The negative comments here are well deserved. “Hate speech” is an Orwellian term that enables censorship of dissenting views. As long as projects like this exist at Berkeley I am never donating to the university.
How many people in this generation and beyond thing sanitizing speech is going to do any good. I see a bunch of neurotic kids trying to live their lives and not having any recourse to letting go of the phones and devices they use. And of course the political left can get away with literal murder it seems whilst the political right is seen as the bane of all existence like Thanos or Cthulhu. I mean my God man, people from this generation ignorant of The Bible, use of hate words in the past think they can go back in time and tell everyone what to do…this is like the embodiment of the same legalistic murderous spirit of THe Pharisees in Jesus’s time or the wasteful legalism of the “Christian” Prohibition movement. You will have bottled up a tension that people will be obeying out of FEAR more than love. You cannot force something…forcing is RAPE…it is like a psychic RAPE of people RAPE is a strong strong word. Sanitized people are easily programmed but are not alive.
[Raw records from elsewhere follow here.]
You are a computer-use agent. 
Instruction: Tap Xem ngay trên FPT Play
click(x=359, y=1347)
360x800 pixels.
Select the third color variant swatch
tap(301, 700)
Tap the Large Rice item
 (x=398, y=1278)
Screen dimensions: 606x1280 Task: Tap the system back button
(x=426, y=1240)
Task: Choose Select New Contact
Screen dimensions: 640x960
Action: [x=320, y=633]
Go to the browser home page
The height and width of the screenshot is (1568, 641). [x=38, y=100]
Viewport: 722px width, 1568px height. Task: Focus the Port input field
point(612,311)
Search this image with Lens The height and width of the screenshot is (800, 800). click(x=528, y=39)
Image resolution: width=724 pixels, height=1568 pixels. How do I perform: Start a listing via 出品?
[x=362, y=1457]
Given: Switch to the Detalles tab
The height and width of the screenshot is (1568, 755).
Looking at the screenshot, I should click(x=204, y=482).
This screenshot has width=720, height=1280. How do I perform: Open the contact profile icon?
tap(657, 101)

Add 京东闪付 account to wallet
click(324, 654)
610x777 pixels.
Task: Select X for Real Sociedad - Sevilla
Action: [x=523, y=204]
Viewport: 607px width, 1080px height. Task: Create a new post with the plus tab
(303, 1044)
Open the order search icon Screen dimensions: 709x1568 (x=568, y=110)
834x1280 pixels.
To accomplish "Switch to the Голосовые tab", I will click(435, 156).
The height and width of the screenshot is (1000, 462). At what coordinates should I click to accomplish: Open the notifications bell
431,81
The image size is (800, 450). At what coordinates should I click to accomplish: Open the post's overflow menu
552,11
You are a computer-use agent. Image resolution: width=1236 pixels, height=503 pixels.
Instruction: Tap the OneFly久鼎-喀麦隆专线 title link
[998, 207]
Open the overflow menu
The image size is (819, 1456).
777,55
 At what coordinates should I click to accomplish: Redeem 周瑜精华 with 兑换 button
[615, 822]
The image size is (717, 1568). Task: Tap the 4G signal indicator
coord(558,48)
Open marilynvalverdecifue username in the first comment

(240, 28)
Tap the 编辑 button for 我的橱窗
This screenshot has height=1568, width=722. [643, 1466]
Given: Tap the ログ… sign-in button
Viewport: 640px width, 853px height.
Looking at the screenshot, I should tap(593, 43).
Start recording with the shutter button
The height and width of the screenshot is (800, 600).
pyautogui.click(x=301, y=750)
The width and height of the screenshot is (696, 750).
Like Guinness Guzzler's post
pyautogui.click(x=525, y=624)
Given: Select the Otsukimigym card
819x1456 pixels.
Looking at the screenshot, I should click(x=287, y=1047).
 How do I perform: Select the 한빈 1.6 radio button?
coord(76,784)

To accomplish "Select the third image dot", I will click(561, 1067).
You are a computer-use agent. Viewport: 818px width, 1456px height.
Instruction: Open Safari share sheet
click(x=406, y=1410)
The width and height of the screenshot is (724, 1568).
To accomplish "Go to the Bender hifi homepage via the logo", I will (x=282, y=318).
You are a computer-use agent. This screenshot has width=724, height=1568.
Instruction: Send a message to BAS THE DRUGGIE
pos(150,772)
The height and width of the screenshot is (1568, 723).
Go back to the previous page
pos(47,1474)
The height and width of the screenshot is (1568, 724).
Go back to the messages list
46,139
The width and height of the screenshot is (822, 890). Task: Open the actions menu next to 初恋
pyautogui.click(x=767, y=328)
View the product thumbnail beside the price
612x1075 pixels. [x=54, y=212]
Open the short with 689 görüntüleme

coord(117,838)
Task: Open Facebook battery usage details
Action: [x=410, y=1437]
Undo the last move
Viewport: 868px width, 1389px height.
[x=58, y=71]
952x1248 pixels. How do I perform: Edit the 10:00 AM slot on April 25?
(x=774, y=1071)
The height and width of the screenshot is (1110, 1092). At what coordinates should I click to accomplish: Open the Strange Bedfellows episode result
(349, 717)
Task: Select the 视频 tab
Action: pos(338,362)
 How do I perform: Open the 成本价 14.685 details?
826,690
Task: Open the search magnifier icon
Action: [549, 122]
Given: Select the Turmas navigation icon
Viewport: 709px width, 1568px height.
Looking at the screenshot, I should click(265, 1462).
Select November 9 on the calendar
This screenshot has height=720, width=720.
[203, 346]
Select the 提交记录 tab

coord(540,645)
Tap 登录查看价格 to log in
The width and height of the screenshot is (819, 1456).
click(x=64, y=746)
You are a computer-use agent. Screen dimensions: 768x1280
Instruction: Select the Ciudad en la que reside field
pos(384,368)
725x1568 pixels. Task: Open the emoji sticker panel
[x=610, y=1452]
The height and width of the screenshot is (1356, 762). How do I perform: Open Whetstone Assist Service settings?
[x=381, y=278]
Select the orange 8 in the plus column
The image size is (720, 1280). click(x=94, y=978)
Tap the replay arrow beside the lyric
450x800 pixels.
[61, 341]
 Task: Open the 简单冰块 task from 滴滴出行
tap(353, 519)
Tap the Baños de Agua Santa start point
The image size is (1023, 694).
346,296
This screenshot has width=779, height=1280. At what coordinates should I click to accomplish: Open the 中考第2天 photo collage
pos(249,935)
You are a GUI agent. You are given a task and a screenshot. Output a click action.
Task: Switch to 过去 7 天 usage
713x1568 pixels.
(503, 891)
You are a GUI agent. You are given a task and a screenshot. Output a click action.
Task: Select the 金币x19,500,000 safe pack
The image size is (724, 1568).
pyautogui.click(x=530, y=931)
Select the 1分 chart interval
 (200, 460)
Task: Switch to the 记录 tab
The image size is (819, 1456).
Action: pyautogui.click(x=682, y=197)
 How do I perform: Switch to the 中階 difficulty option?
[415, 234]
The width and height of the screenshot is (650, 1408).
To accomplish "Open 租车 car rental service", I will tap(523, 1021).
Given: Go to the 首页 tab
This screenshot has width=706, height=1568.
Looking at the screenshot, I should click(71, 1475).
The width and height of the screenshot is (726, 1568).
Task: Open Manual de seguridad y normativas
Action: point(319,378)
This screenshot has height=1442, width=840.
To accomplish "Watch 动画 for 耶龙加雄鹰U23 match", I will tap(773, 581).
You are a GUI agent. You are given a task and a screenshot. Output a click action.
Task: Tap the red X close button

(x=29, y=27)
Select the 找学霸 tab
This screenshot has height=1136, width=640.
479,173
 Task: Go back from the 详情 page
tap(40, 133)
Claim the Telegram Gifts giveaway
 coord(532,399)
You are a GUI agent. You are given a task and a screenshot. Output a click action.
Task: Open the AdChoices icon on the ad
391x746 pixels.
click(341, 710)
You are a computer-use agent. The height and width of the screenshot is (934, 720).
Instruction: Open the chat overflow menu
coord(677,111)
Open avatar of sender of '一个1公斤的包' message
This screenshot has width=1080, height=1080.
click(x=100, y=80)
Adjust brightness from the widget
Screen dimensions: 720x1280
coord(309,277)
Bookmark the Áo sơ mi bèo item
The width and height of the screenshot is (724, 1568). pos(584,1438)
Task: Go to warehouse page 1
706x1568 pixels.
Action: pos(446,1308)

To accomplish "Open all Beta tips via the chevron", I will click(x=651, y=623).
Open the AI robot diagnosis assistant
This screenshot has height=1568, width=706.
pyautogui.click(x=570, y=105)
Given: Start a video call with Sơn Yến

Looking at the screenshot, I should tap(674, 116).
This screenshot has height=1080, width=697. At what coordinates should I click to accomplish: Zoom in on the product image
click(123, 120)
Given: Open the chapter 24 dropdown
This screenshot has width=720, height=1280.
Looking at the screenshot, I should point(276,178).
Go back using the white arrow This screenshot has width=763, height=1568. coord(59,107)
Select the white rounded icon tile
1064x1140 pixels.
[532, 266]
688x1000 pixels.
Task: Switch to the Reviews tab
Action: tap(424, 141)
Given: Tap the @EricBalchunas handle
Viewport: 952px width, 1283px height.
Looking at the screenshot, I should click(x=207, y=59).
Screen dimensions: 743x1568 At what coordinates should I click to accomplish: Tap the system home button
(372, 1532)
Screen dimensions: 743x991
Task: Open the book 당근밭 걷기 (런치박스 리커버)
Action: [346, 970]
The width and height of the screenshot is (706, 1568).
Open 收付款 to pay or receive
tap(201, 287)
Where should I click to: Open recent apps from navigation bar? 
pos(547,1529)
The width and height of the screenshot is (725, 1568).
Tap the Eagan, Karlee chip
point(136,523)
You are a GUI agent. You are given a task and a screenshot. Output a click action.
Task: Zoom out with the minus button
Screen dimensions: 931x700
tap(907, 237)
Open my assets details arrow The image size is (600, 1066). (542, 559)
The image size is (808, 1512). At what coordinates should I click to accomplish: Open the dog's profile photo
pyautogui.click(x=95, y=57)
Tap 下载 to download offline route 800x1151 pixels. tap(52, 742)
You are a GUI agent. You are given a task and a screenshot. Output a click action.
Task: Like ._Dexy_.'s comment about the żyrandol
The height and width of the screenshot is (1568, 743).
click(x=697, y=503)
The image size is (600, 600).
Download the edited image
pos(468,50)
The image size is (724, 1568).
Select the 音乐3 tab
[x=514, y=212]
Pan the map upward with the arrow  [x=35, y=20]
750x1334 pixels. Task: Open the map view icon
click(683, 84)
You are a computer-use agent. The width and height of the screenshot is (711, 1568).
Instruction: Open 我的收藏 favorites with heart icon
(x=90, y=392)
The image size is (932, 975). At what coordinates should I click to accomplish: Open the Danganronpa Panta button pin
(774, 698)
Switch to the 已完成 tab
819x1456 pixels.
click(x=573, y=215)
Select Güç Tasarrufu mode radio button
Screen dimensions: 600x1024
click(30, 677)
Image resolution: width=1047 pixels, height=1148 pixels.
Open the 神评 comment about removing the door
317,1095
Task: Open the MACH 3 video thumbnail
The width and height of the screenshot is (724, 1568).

TO a Christian like me, this might be a declaration of spiritual war on the hubris, fear mongering and legalism of the control freaks and their oponents in the world. You will merely drive people you don’t really know, know how to forgive underground. Eventually the Cross rises up and overcomes all hate, all fear, and all desires of man to control what people do. The whole deplatforming phenomenon, also unacceptable. The political left needs to learn a few things from history before it becomes the tool of an authoritarian regime as vile as the Stalins, Hitlers and fictional regimes of 1984 in the past People of course don’t hear lectures…they just want to hear their Narrative. If talking doesn’t work, prayer does. Lets see how your mind control program stands up to the might of God and maybe some of you will hear the Good News and realize, wait, what am i doing trying to play God who created me, just a flawed human being? Cheers
Seems like the only hate speech that will be allowed will be the political-ideological hate speech. I’m just finishing my work on it right now and, hey, don’t you think all those subreddit words are too tied to political identity? This is the main topic right now. The intolerance grew strong between right and left all over the place. And once you step outside United States, you see how often it sums up in for or against your own country. Doesn’t matter if there is Trump or Obama. Anyway, I would like to help.